Collected data entries:
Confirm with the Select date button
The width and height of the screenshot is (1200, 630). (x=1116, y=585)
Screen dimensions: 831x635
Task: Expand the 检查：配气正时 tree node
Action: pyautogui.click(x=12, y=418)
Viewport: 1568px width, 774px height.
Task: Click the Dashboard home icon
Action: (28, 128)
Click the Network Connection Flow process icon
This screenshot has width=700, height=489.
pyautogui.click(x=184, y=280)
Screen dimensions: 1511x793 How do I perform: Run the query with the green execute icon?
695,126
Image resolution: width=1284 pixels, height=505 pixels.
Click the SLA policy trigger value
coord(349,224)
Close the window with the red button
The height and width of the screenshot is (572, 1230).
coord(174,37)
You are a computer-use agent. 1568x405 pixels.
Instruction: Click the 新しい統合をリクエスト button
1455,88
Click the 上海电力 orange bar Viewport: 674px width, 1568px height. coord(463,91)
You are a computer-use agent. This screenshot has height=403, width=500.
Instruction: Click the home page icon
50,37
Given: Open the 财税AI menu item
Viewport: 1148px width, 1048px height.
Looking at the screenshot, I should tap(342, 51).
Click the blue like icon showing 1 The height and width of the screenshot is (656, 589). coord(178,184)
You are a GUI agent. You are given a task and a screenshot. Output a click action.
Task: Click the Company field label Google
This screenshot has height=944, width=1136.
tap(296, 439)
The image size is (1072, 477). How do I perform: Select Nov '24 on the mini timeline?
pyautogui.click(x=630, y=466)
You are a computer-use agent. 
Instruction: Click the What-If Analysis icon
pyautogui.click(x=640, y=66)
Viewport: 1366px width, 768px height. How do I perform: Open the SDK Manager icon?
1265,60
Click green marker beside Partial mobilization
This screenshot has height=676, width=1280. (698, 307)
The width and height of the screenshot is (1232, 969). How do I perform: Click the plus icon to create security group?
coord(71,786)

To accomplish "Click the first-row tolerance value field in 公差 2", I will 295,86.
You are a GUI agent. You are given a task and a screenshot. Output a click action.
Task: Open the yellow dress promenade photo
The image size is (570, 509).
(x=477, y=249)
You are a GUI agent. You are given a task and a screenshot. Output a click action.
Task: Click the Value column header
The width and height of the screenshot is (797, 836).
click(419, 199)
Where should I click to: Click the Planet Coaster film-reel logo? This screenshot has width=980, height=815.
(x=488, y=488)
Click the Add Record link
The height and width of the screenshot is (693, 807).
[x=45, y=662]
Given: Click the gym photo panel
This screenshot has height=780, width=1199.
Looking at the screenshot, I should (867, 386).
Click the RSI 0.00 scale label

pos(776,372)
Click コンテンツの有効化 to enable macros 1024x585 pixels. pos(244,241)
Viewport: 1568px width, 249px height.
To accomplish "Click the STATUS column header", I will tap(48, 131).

:: Task brief ::
Copy the data. Make sure every line matches exactly.

:: Written solution ::
Confirm with the Select date button
The width and height of the screenshot is (1200, 630). (x=1116, y=585)
Screen dimensions: 831x635
Task: Expand the 检查：配气正时 tree node
Action: pyautogui.click(x=12, y=418)
Viewport: 1568px width, 774px height.
Task: Click the Dashboard home icon
Action: (28, 128)
Click the Network Connection Flow process icon
This screenshot has width=700, height=489.
pyautogui.click(x=184, y=280)
Screen dimensions: 1511x793 How do I perform: Run the query with the green execute icon?
695,126
Image resolution: width=1284 pixels, height=505 pixels.
Click the SLA policy trigger value
coord(349,224)
Close the window with the red button
The height and width of the screenshot is (572, 1230).
coord(174,37)
You are a computer-use agent. 1568x405 pixels.
Instruction: Click the 新しい統合をリクエスト button
1455,88
Click the 上海电力 orange bar Viewport: 674px width, 1568px height. coord(463,91)
You are a computer-use agent. This screenshot has height=403, width=500.
Instruction: Click the home page icon
50,37
Given: Open the 财税AI menu item
Viewport: 1148px width, 1048px height.
Looking at the screenshot, I should tap(342, 51).
Click the blue like icon showing 1 The height and width of the screenshot is (656, 589). coord(178,184)
You are a GUI agent. You are given a task and a screenshot. Output a click action.
Task: Click the Company field label Google
This screenshot has height=944, width=1136.
tap(296, 439)
The image size is (1072, 477). How do I perform: Select Nov '24 on the mini timeline?
pyautogui.click(x=630, y=466)
You are a computer-use agent. 
Instruction: Click the What-If Analysis icon
pyautogui.click(x=640, y=66)
Viewport: 1366px width, 768px height. How do I perform: Open the SDK Manager icon?
1265,60
Click green marker beside Partial mobilization
This screenshot has height=676, width=1280. (698, 307)
The width and height of the screenshot is (1232, 969). How do I perform: Click the plus icon to create security group?
coord(71,786)

To accomplish "Click the first-row tolerance value field in 公差 2", I will 295,86.
You are a GUI agent. You are given a task and a screenshot. Output a click action.
Task: Open the yellow dress promenade photo
The image size is (570, 509).
(x=477, y=249)
You are a GUI agent. You are given a task and a screenshot. Output a click action.
Task: Click the Value column header
The width and height of the screenshot is (797, 836).
click(419, 199)
Where should I click to: Click the Planet Coaster film-reel logo? This screenshot has width=980, height=815.
(x=488, y=488)
Click the Add Record link
The height and width of the screenshot is (693, 807).
[x=45, y=662]
Given: Click the gym photo panel
This screenshot has height=780, width=1199.
Looking at the screenshot, I should (867, 386).
Click the RSI 0.00 scale label

pos(776,372)
Click コンテンツの有効化 to enable macros 1024x585 pixels. pos(244,241)
Viewport: 1568px width, 249px height.
To accomplish "Click the STATUS column header", I will tap(48, 131).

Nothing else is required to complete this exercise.